Library Articles
Using the BLOB data type
Authors: Jason Garbis, StreamBase Systems
Date: 01-October-2007
Applicable To: StreamBase 5.0
The BLOB data type, introduced as a new native data type in StreamBase 5.0, allows developers to handle more complex data types than were supported in earlier product versions. While the BLOB data type can be used as a catchall for almost any large or complex set of data, the use cases that drove its design and implementation involve handling media data types (such as audio and video streams, and images) and large documents in unstructured or structured format (such as XML).
BLOB data is passed through a StreamBase application very efficiently – the data is stored in memory as it’s received, and passed by reference thereafter. This eliminates the need to perform additional memory allocation and deallocation operations. BLOB data is “opaque” to the StreamBase server in the sense that no built-in StreamBase functions operate on it directly. Instead, BLOB data is accessible from custom StreamBase function or operators which can perform any necessary application-specific processing.
These functions may perform some analysis of the BLOB data, for example calling an image processing library to detect text within an image.

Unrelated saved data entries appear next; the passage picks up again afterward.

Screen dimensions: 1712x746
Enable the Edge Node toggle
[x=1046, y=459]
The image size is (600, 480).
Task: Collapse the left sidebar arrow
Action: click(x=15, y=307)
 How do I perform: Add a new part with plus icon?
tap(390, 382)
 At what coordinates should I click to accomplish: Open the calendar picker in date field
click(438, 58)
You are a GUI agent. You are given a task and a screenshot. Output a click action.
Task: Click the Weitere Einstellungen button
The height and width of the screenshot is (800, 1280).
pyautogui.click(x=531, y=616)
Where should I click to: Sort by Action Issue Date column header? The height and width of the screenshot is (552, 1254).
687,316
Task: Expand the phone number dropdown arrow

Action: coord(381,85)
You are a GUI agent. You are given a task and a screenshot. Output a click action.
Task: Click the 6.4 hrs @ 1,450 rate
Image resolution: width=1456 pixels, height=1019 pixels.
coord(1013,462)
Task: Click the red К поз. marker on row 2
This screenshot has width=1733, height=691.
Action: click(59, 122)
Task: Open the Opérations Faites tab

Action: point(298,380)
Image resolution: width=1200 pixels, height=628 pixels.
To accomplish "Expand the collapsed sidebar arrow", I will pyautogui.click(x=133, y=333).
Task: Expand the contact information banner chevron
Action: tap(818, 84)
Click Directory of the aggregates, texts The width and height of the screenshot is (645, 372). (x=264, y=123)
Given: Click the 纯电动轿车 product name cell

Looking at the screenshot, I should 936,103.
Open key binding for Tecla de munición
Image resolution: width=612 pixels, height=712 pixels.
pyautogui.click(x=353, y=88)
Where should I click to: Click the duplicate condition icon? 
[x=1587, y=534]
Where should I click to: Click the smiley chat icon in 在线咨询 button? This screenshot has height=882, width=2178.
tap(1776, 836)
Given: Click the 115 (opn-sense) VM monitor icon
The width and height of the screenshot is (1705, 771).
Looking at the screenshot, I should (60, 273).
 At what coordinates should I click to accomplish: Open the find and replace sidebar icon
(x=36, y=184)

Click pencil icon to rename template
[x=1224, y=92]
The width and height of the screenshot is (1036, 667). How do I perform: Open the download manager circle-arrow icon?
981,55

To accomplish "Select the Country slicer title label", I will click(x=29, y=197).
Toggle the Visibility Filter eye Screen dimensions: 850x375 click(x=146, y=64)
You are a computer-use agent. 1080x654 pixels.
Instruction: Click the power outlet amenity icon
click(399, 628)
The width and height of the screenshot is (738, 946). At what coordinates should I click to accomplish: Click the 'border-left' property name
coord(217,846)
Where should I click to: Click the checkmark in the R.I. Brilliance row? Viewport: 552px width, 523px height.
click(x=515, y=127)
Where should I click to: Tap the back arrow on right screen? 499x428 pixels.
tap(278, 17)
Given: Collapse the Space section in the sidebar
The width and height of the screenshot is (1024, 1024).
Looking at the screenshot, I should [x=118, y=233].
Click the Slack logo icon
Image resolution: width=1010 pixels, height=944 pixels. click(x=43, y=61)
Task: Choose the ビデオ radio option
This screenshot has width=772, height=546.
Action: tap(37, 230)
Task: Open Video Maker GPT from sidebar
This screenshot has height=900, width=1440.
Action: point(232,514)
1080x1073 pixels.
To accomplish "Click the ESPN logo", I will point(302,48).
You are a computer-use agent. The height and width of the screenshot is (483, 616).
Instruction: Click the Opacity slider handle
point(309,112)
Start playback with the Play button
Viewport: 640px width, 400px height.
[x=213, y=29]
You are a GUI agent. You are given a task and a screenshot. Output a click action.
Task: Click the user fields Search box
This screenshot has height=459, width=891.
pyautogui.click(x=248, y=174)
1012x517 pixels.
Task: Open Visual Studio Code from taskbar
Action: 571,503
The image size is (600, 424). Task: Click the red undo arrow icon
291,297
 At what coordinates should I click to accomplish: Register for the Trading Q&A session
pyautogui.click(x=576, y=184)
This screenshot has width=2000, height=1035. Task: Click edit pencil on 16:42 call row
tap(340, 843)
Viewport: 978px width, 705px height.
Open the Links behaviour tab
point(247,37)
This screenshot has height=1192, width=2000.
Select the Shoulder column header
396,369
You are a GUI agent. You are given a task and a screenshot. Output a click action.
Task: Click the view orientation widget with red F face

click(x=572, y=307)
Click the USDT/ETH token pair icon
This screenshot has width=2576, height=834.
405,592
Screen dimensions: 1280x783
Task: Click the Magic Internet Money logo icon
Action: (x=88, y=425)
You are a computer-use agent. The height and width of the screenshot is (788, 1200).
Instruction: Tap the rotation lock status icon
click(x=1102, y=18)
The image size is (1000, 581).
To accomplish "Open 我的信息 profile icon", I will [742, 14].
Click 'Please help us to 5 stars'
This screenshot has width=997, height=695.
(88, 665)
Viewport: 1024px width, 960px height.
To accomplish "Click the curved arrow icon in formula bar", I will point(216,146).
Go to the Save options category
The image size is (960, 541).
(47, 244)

Or, these functions may extract a subset of a large document, for example calling an XPath operation on an XML document. Note that BLOBs are passed through as immutable fields, and may not be modified by functions or operators.
A Simple Example
Let's explore a very simple use of the BLOB data type. We construct a very simple application, which has a single input stream (generating a tuple containing a BLOB field), a single map operator, and an output stream.
Here's the input stream's schema:

and here's the simple application:

Notice that the blob datatype is shown with a size of -1; indicating that it's of variable length.
The Map operator is used to call a custom Java function that calculates the length of the Blob, adding the result as an integer field in the outbound tuple:

Notice that we're calling what appears to be a native function to calculate the length of the field. In actuality, this is a custom Java function; we're using the new function alias feature to eliminate the need to for the “calljava(...” syntax. This is briefly explained below, in the “Using the Custom Function Alias” section.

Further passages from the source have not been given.